▶ Task goal
Find the line containing "The image size". Retype it and every later line of the records exactly, leaving out pictures.

▶ Pixel coordinate grounding data
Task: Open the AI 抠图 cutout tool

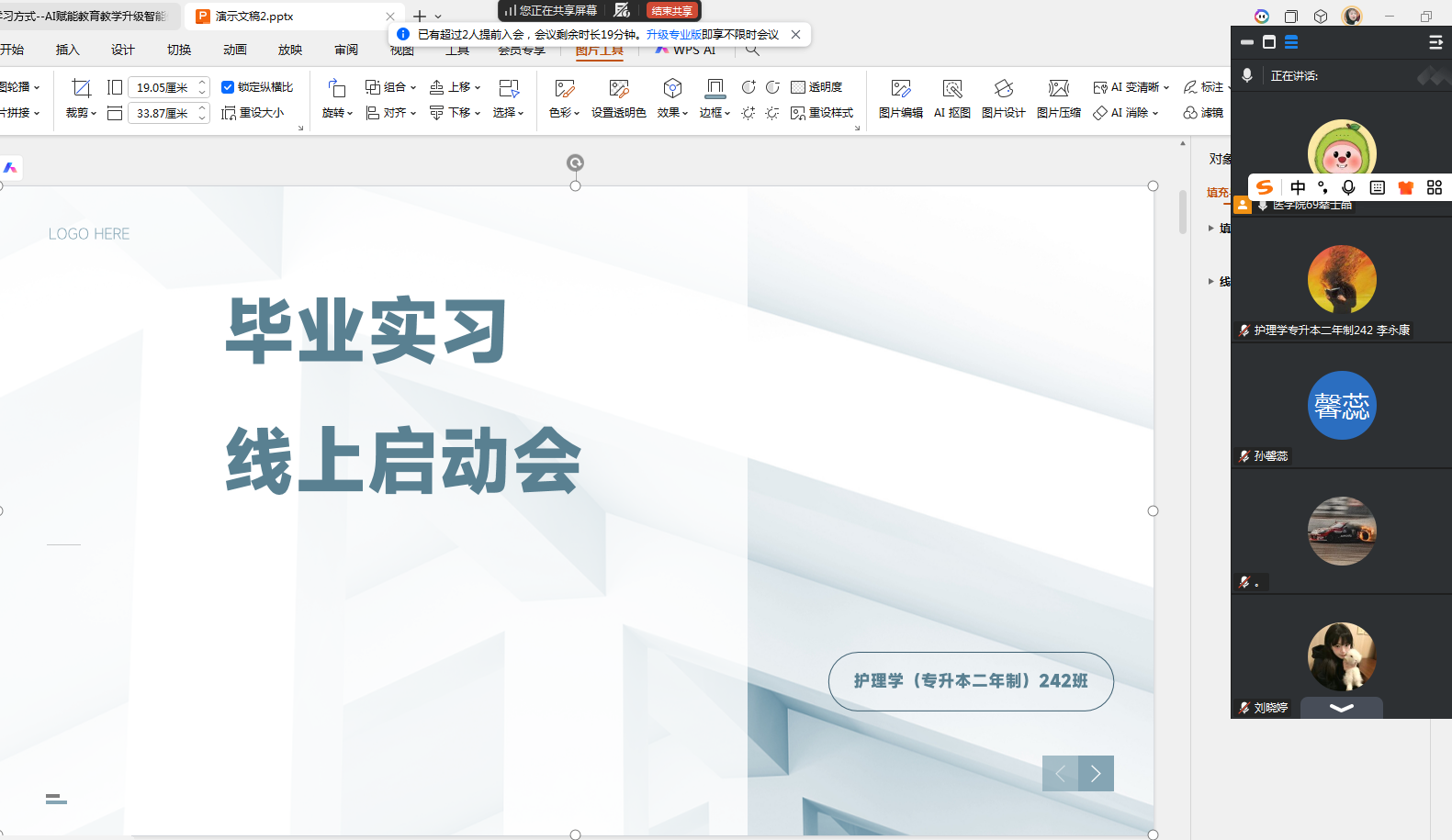Action: pos(951,89)

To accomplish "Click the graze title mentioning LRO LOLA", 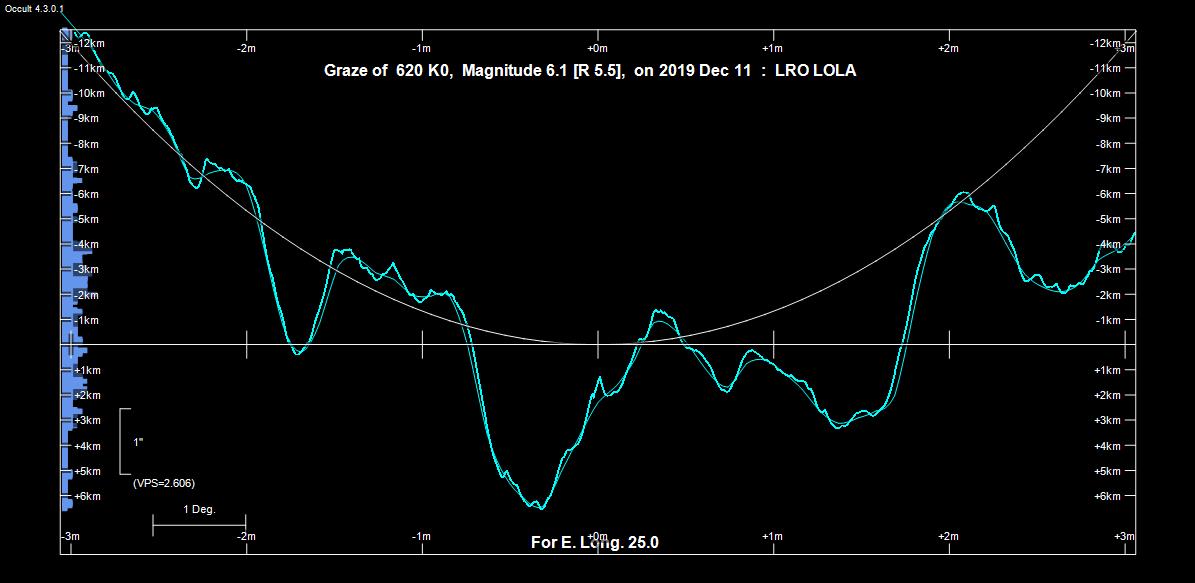I will [x=589, y=71].
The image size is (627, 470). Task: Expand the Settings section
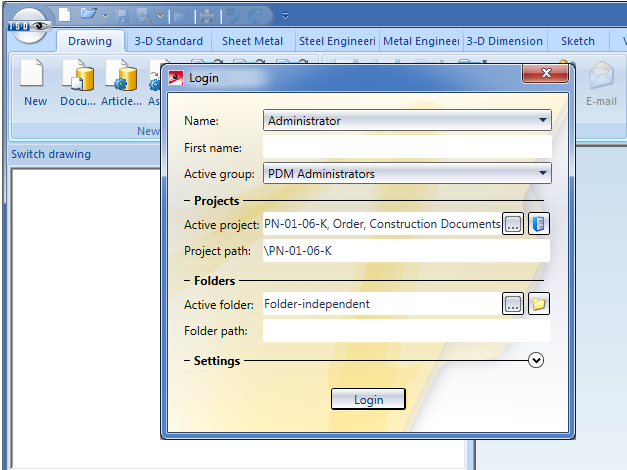pyautogui.click(x=536, y=361)
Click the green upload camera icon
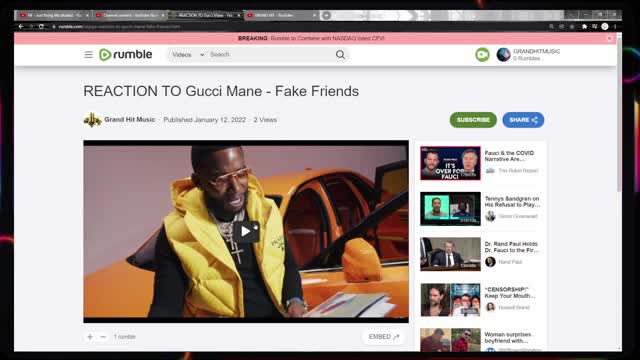640x360 pixels. pyautogui.click(x=482, y=55)
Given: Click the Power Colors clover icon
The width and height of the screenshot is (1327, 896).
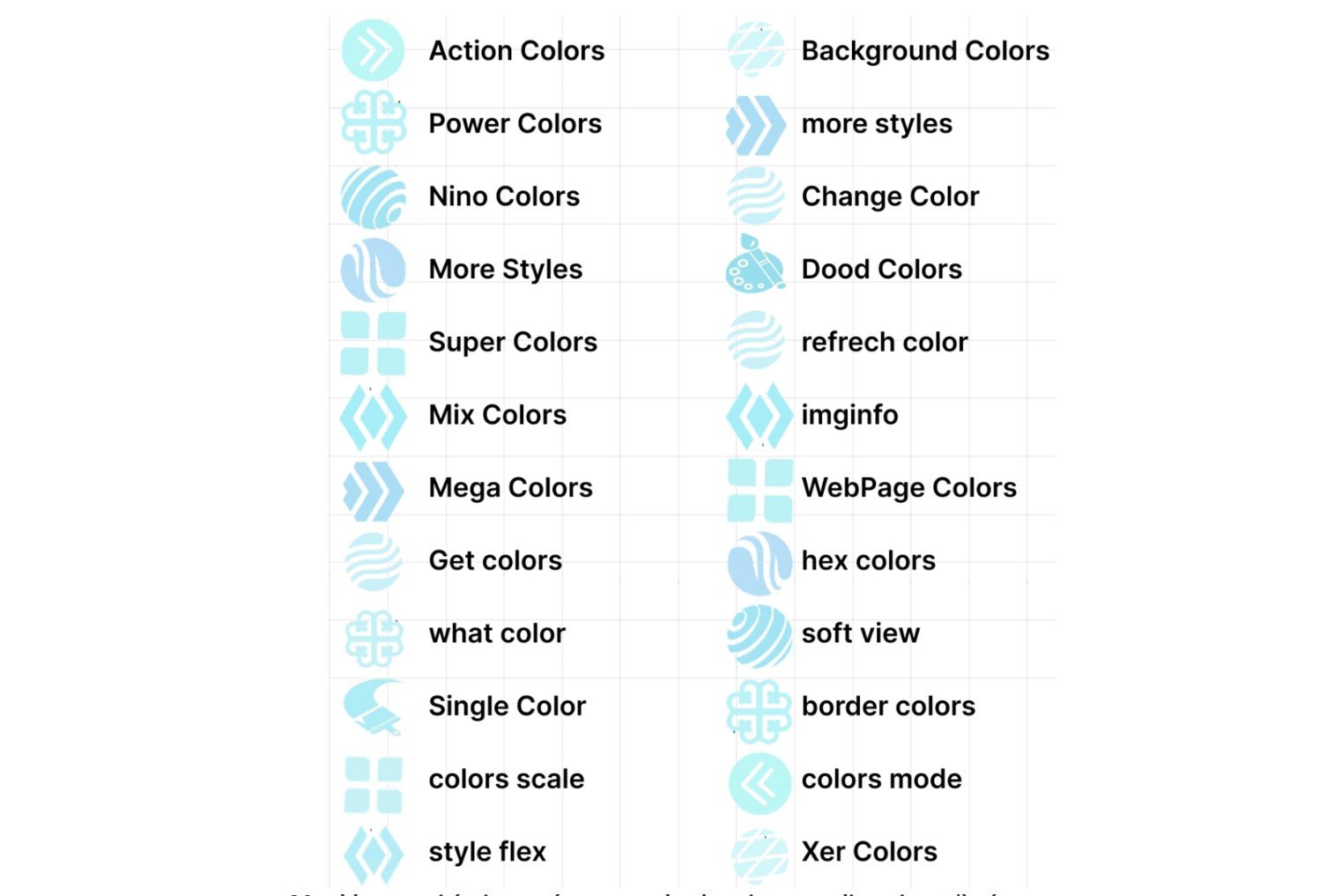Looking at the screenshot, I should point(373,123).
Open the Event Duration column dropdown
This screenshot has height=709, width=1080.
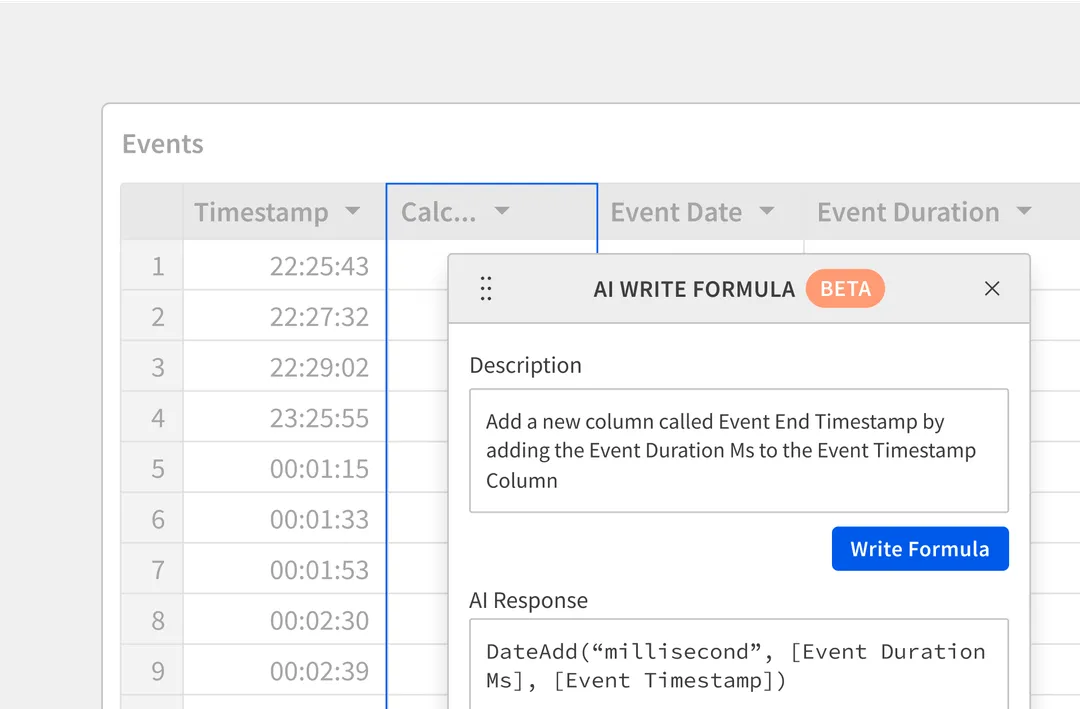(1023, 212)
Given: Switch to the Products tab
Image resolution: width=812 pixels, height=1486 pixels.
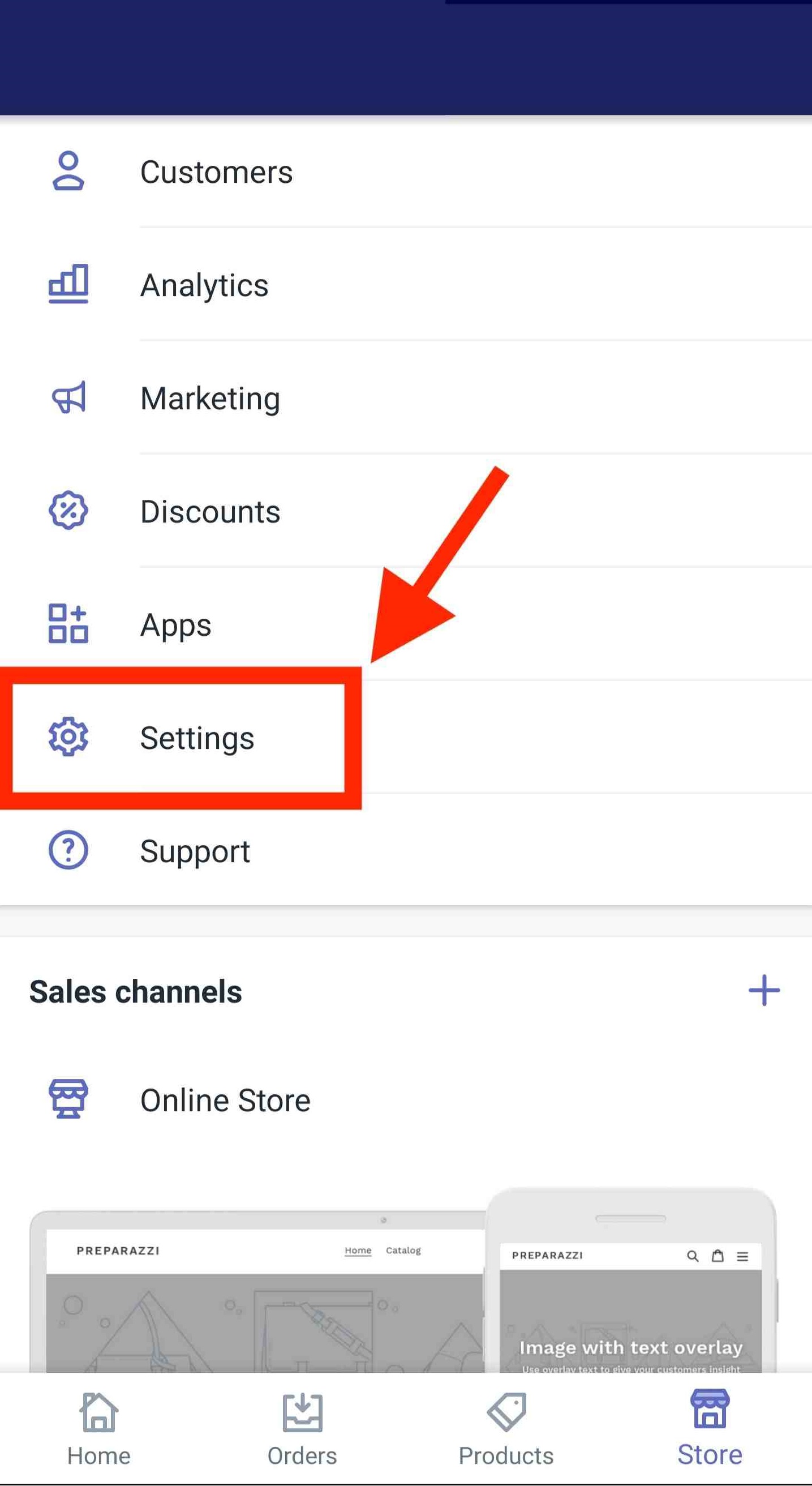Looking at the screenshot, I should pyautogui.click(x=506, y=1429).
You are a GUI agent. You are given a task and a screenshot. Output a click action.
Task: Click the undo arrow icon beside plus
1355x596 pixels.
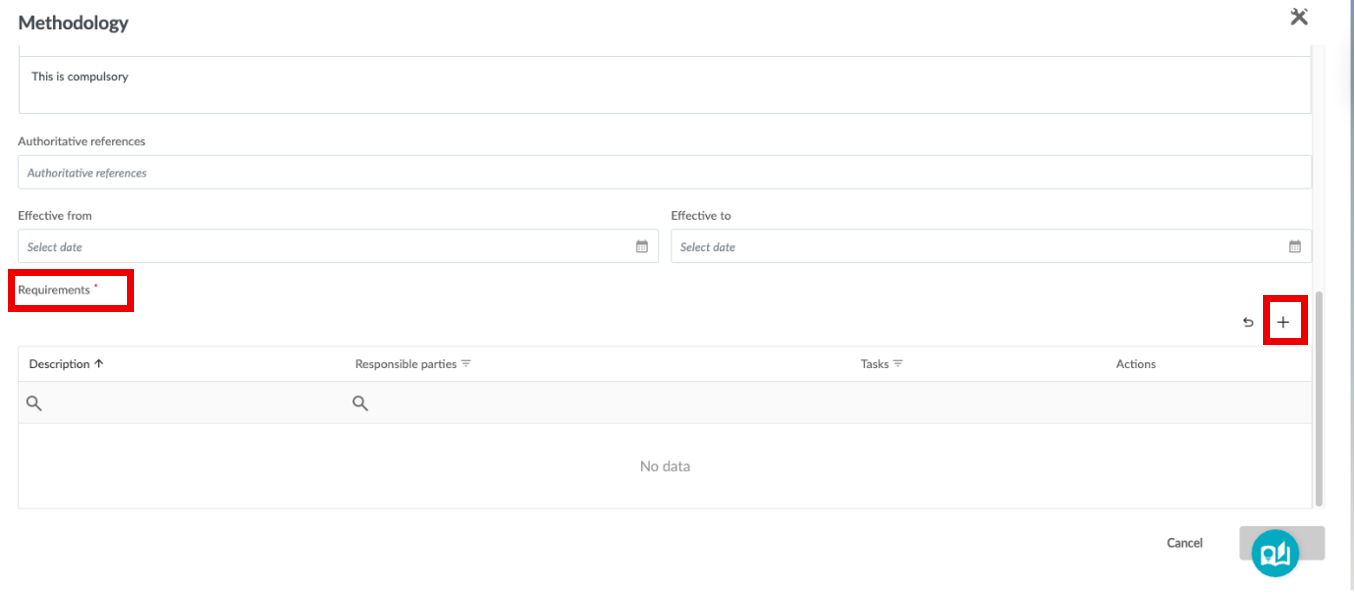click(x=1248, y=322)
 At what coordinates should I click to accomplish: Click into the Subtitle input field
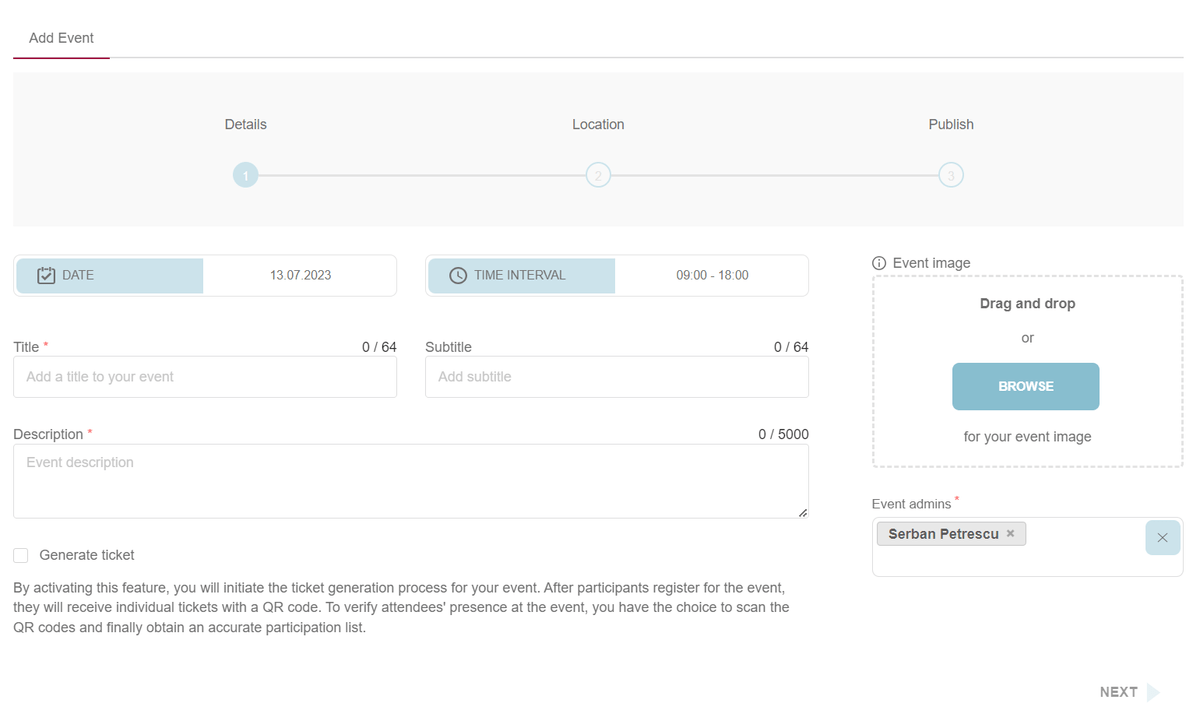tap(617, 377)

▶ Answer below
The image size is (627, 470). Task: Expand the Settings section
pyautogui.click(x=536, y=361)
Click the green upload camera icon
640x360 pixels. pyautogui.click(x=482, y=55)
Given: Click the Power Colors clover icon
The width and height of the screenshot is (1327, 896).
Looking at the screenshot, I should point(373,123).
Open the Event Duration column dropdown
This screenshot has height=709, width=1080.
(1023, 212)
Given: Switch to the Products tab
Image resolution: width=812 pixels, height=1486 pixels.
Looking at the screenshot, I should pyautogui.click(x=506, y=1429).
You are a GUI agent. You are given a task and a screenshot. Output a click action.
Task: Click the undo arrow icon beside plus
1355x596 pixels.
click(x=1248, y=322)
 At what coordinates should I click to accomplish: Click into the Subtitle input field
tap(617, 377)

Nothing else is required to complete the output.